### Assigned task
Go through the records underneath and write each one out again exactly.

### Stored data
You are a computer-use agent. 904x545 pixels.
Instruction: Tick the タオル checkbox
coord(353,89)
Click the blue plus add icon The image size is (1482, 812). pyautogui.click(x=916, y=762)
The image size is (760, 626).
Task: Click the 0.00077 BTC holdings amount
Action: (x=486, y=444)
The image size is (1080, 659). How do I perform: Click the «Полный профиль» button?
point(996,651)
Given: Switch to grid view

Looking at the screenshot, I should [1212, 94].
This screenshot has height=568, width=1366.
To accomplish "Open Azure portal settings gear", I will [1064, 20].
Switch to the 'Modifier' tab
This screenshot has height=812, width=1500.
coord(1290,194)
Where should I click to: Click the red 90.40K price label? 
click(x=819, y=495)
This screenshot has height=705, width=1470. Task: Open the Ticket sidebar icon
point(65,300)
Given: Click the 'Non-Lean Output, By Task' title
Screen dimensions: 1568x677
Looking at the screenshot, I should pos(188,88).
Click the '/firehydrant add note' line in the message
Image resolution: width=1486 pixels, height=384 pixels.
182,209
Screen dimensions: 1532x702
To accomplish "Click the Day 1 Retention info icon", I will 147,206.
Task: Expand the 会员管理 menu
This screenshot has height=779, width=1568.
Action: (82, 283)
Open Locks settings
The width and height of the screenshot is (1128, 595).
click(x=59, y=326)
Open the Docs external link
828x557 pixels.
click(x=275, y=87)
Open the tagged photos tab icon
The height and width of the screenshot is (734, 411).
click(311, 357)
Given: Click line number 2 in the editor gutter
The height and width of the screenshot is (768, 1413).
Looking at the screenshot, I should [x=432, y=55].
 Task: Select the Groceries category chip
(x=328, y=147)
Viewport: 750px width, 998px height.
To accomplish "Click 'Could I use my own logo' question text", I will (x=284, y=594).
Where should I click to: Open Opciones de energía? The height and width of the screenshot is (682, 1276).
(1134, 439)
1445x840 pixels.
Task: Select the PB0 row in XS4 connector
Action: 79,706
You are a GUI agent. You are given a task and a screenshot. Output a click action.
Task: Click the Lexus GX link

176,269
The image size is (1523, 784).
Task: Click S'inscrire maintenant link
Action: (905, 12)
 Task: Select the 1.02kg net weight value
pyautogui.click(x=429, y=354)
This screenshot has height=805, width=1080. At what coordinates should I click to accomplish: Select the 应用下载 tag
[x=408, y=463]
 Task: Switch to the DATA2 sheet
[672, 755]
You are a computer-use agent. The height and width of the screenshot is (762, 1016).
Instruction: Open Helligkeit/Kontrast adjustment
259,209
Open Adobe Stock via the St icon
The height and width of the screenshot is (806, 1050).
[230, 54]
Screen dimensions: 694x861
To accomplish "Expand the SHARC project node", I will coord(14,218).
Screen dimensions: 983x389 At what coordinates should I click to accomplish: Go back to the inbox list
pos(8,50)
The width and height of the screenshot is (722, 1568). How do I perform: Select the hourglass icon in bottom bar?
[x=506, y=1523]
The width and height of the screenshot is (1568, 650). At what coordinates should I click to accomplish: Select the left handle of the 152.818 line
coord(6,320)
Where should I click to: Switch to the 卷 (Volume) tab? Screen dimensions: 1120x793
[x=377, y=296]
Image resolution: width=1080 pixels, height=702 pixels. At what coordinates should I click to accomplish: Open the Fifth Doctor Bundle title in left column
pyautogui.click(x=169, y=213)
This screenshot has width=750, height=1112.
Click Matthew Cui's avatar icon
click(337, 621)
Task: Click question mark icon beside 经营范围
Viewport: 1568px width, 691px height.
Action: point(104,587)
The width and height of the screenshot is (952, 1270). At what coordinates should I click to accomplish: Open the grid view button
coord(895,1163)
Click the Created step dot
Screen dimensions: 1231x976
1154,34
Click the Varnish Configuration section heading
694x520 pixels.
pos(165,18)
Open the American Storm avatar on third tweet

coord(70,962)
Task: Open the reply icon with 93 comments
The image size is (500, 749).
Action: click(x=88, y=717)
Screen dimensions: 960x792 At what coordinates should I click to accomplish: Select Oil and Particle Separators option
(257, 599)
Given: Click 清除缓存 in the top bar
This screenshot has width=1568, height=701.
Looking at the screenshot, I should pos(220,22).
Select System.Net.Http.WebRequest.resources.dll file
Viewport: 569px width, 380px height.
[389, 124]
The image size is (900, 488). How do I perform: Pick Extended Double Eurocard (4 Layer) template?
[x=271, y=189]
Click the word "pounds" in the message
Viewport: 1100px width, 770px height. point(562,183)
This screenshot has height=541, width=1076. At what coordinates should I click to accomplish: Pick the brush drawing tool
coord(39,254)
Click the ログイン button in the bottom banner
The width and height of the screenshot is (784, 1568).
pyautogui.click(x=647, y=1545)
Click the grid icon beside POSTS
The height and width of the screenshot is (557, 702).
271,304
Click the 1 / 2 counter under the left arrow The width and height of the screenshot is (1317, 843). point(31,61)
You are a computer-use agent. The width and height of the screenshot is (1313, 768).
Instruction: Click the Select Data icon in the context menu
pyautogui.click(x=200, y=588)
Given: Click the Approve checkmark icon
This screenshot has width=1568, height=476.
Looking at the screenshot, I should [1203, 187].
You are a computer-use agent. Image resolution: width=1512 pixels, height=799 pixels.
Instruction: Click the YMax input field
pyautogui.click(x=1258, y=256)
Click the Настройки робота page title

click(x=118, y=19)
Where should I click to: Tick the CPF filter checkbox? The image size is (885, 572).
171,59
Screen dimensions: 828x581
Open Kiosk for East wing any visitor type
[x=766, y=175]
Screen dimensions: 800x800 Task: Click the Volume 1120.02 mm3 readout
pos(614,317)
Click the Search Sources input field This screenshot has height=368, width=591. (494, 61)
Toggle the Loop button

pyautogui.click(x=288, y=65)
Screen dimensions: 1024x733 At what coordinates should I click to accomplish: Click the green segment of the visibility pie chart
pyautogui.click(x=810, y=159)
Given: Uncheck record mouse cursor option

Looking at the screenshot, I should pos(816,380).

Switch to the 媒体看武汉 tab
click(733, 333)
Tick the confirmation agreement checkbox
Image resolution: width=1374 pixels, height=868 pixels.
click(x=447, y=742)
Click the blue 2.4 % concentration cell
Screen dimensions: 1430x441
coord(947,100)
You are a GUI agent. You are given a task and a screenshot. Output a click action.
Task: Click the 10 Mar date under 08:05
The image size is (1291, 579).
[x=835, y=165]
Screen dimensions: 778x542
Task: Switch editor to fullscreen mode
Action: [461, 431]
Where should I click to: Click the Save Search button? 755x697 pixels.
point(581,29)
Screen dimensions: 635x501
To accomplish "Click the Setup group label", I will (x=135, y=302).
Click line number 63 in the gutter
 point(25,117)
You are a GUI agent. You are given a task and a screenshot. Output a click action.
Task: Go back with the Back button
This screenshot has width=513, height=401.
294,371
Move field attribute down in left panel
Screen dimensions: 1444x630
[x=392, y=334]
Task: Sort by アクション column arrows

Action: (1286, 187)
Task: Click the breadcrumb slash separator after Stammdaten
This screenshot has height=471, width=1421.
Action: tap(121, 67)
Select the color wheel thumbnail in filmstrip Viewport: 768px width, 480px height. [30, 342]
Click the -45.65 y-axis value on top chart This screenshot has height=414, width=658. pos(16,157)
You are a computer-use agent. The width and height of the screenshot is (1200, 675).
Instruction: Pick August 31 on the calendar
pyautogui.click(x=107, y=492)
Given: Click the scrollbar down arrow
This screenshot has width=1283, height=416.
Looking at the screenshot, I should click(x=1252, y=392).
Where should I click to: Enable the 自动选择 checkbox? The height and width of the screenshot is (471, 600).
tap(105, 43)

### Response to the task
You are a computer-use agent. 904x545 pixels.
Instruction: Tick the タオル checkbox
coord(353,89)
Click the blue plus add icon The image size is (1482, 812). pyautogui.click(x=916, y=762)
The image size is (760, 626).
Task: Click the 0.00077 BTC holdings amount
Action: (x=486, y=444)
The image size is (1080, 659). How do I perform: Click the «Полный профиль» button?
point(996,651)
Given: Switch to grid view

Looking at the screenshot, I should [1212, 94].
This screenshot has height=568, width=1366.
To accomplish "Open Azure portal settings gear", I will [1064, 20].
Switch to the 'Modifier' tab
This screenshot has height=812, width=1500.
coord(1290,194)
Where should I click to: Click the red 90.40K price label? 
click(x=819, y=495)
This screenshot has height=705, width=1470. Task: Open the Ticket sidebar icon
point(65,300)
Given: Click the 'Non-Lean Output, By Task' title
Screen dimensions: 1568x677
Looking at the screenshot, I should pos(188,88).
Click the '/firehydrant add note' line in the message
Image resolution: width=1486 pixels, height=384 pixels.
182,209
Screen dimensions: 1532x702
To accomplish "Click the Day 1 Retention info icon", I will 147,206.
Task: Expand the 会员管理 menu
This screenshot has height=779, width=1568.
Action: (82, 283)
Open Locks settings
The width and height of the screenshot is (1128, 595).
click(x=59, y=326)
Open the Docs external link
828x557 pixels.
click(x=275, y=87)
Open the tagged photos tab icon
The height and width of the screenshot is (734, 411).
click(311, 357)
Given: Click line number 2 in the editor gutter
The height and width of the screenshot is (768, 1413).
Looking at the screenshot, I should [x=432, y=55].
 Task: Select the Groceries category chip
(x=328, y=147)
Viewport: 750px width, 998px height.
To accomplish "Click 'Could I use my own logo' question text", I will (x=284, y=594).
Where should I click to: Open Opciones de energía? The height and width of the screenshot is (682, 1276).
(1134, 439)
1445x840 pixels.
Task: Select the PB0 row in XS4 connector
Action: 79,706
You are a GUI agent. You are given a task and a screenshot. Output a click action.
Task: Click the Lexus GX link

176,269
The image size is (1523, 784).
Task: Click S'inscrire maintenant link
Action: (905, 12)
 Task: Select the 1.02kg net weight value
pyautogui.click(x=429, y=354)
This screenshot has height=805, width=1080. At what coordinates should I click to accomplish: Select the 应用下载 tag
[x=408, y=463]
 Task: Switch to the DATA2 sheet
[672, 755]
You are a computer-use agent. The height and width of the screenshot is (762, 1016).
Instruction: Open Helligkeit/Kontrast adjustment
259,209
Open Adobe Stock via the St icon
The height and width of the screenshot is (806, 1050).
[230, 54]
Screen dimensions: 694x861
To accomplish "Expand the SHARC project node", I will coord(14,218).
Screen dimensions: 983x389 At what coordinates should I click to accomplish: Go back to the inbox list
pos(8,50)
The width and height of the screenshot is (722, 1568). How do I perform: Select the hourglass icon in bottom bar?
[x=506, y=1523]
The width and height of the screenshot is (1568, 650). At what coordinates should I click to accomplish: Select the left handle of the 152.818 line
coord(6,320)
Where should I click to: Switch to the 卷 (Volume) tab? Screen dimensions: 1120x793
[x=377, y=296]
Image resolution: width=1080 pixels, height=702 pixels. At what coordinates should I click to accomplish: Open the Fifth Doctor Bundle title in left column
pyautogui.click(x=169, y=213)
This screenshot has width=750, height=1112.
Click Matthew Cui's avatar icon
click(337, 621)
Task: Click question mark icon beside 经营范围
Viewport: 1568px width, 691px height.
Action: point(104,587)
The width and height of the screenshot is (952, 1270). At what coordinates should I click to accomplish: Open the grid view button
coord(895,1163)
Click the Created step dot
Screen dimensions: 1231x976
1154,34
Click the Varnish Configuration section heading
694x520 pixels.
pos(165,18)
Open the American Storm avatar on third tweet

coord(70,962)
Task: Open the reply icon with 93 comments
The image size is (500, 749).
Action: click(x=88, y=717)
Screen dimensions: 960x792 At what coordinates should I click to accomplish: Select Oil and Particle Separators option
(257, 599)
Given: Click 清除缓存 in the top bar
This screenshot has width=1568, height=701.
Looking at the screenshot, I should pos(220,22).
Select System.Net.Http.WebRequest.resources.dll file
Viewport: 569px width, 380px height.
[389, 124]
The image size is (900, 488). How do I perform: Pick Extended Double Eurocard (4 Layer) template?
[x=271, y=189]
Click the word "pounds" in the message
Viewport: 1100px width, 770px height. point(562,183)
This screenshot has height=541, width=1076. At what coordinates should I click to accomplish: Pick the brush drawing tool
coord(39,254)
Click the ログイン button in the bottom banner
The width and height of the screenshot is (784, 1568).
pyautogui.click(x=647, y=1545)
Click the grid icon beside POSTS
The height and width of the screenshot is (557, 702).
271,304
Click the 1 / 2 counter under the left arrow The width and height of the screenshot is (1317, 843). point(31,61)
You are a computer-use agent. The width and height of the screenshot is (1313, 768).
Instruction: Click the Select Data icon in the context menu
pyautogui.click(x=200, y=588)
Given: Click the Approve checkmark icon
This screenshot has width=1568, height=476.
Looking at the screenshot, I should [1203, 187].
You are a computer-use agent. Image resolution: width=1512 pixels, height=799 pixels.
Instruction: Click the YMax input field
pyautogui.click(x=1258, y=256)
Click the Настройки робота page title

click(x=118, y=19)
Where should I click to: Tick the CPF filter checkbox? The image size is (885, 572).
171,59
Screen dimensions: 828x581
Open Kiosk for East wing any visitor type
[x=766, y=175]
Screen dimensions: 800x800 Task: Click the Volume 1120.02 mm3 readout
pos(614,317)
Click the Search Sources input field This screenshot has height=368, width=591. (494, 61)
Toggle the Loop button

pyautogui.click(x=288, y=65)
Screen dimensions: 1024x733 At what coordinates should I click to accomplish: Click the green segment of the visibility pie chart
pyautogui.click(x=810, y=159)
Given: Uncheck record mouse cursor option

Looking at the screenshot, I should pos(816,380).

Switch to the 媒体看武汉 tab
click(733, 333)
Tick the confirmation agreement checkbox
Image resolution: width=1374 pixels, height=868 pixels.
click(x=447, y=742)
Click the blue 2.4 % concentration cell
Screen dimensions: 1430x441
coord(947,100)
You are a GUI agent. You are given a task and a screenshot. Output a click action.
Task: Click the 10 Mar date under 08:05
The image size is (1291, 579).
[x=835, y=165]
Screen dimensions: 778x542
Task: Switch editor to fullscreen mode
Action: [461, 431]
Where should I click to: Click the Save Search button? 755x697 pixels.
point(581,29)
Screen dimensions: 635x501
To accomplish "Click the Setup group label", I will (x=135, y=302).
Click line number 63 in the gutter
 point(25,117)
You are a GUI agent. You are given a task and a screenshot. Output a click action.
Task: Go back with the Back button
This screenshot has width=513, height=401.
294,371
Move field attribute down in left panel
Screen dimensions: 1444x630
[x=392, y=334]
Task: Sort by アクション column arrows

Action: (1286, 187)
Task: Click the breadcrumb slash separator after Stammdaten
This screenshot has height=471, width=1421.
Action: tap(121, 67)
Select the color wheel thumbnail in filmstrip Viewport: 768px width, 480px height. [30, 342]
Click the -45.65 y-axis value on top chart This screenshot has height=414, width=658. pos(16,157)
You are a computer-use agent. The width and height of the screenshot is (1200, 675).
Instruction: Pick August 31 on the calendar
pyautogui.click(x=107, y=492)
Given: Click the scrollbar down arrow
This screenshot has width=1283, height=416.
Looking at the screenshot, I should click(x=1252, y=392).
Where should I click to: Enable the 自动选择 checkbox? The height and width of the screenshot is (471, 600).
tap(105, 43)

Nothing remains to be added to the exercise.